## What you should do:
Reproduce the items verbatim, starting at the line that contains "Sort by 销量 column arrow" and ending at the last line of the items. Leave the pictures out.

*** Data supplied

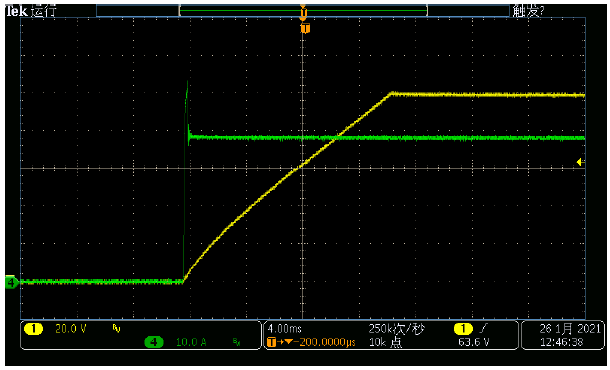Click the waveform record overview bar
The image size is (610, 370).
(x=303, y=11)
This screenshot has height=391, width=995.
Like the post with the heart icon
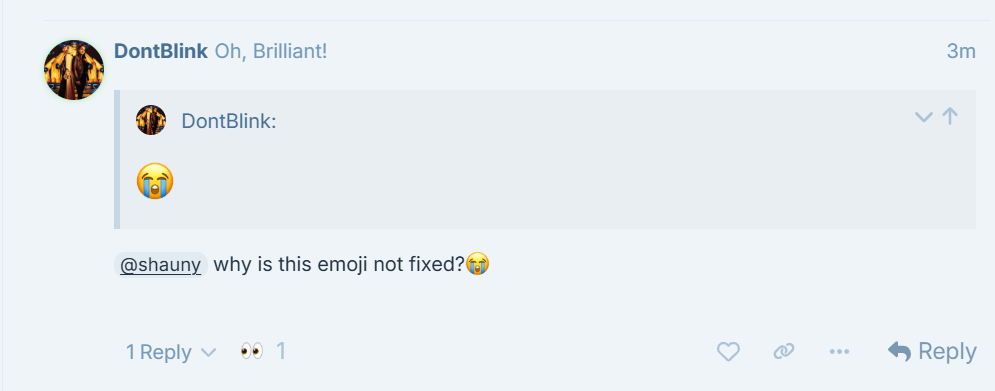(728, 351)
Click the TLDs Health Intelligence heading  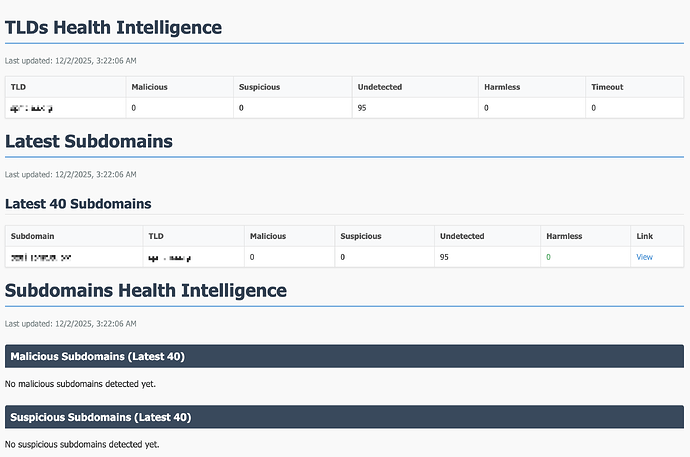(113, 28)
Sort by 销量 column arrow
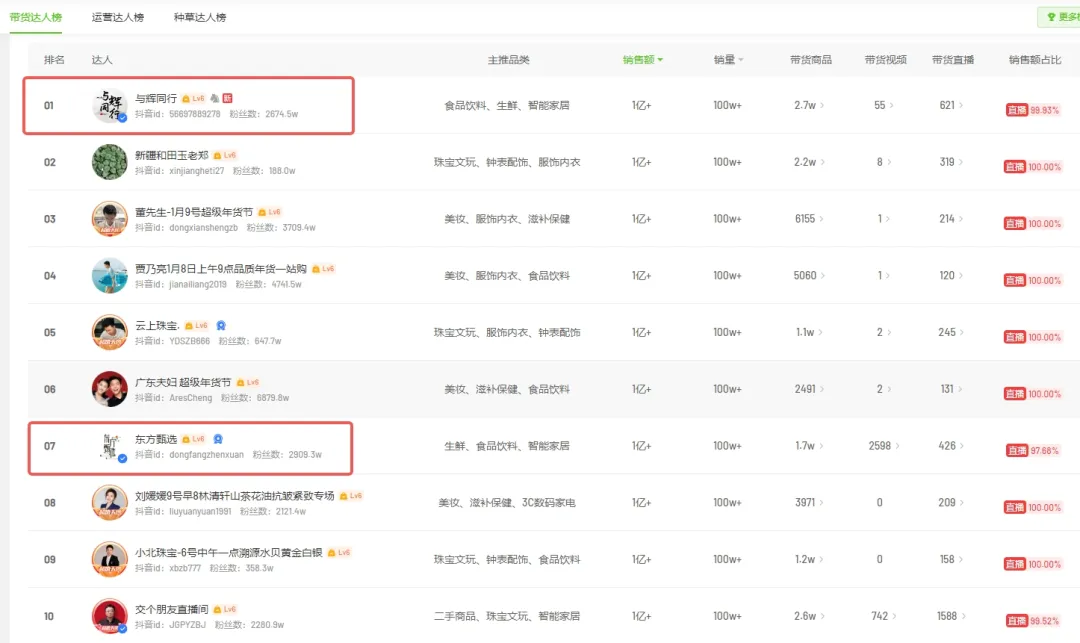The height and width of the screenshot is (643, 1080). (x=741, y=60)
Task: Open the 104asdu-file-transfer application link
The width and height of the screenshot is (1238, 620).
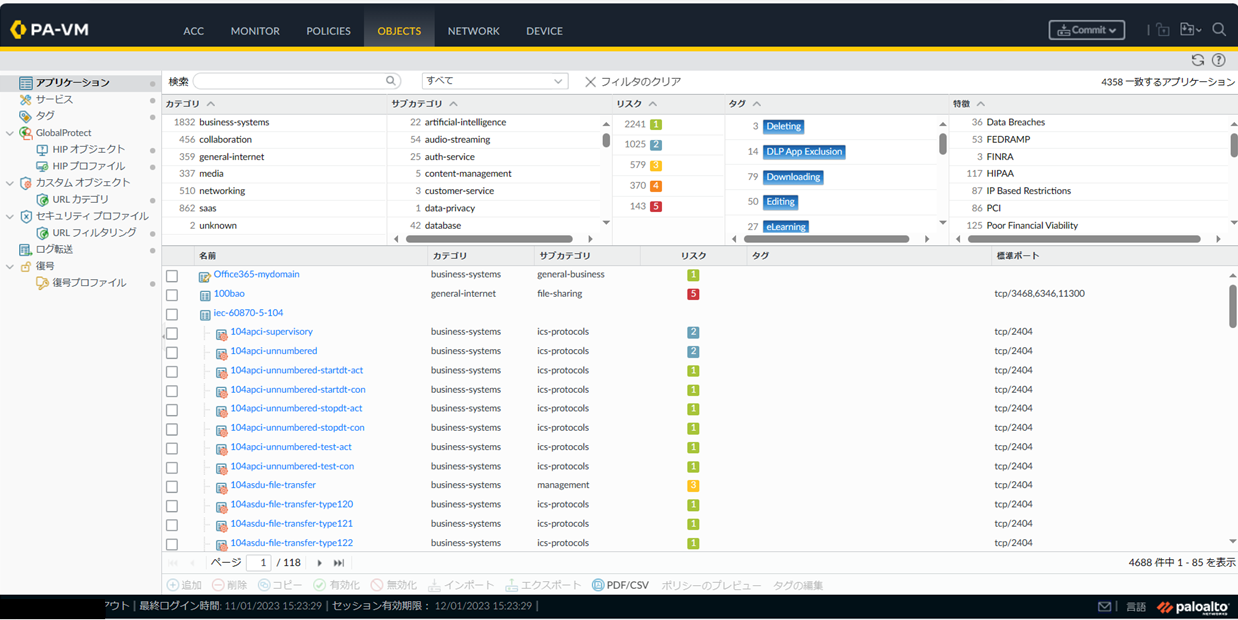Action: [273, 485]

******

## Task response:
Sort by 销量 column arrow
The height and width of the screenshot is (643, 1080). (x=741, y=60)
Task: Open the 104asdu-file-transfer application link
The width and height of the screenshot is (1238, 620).
Action: [273, 485]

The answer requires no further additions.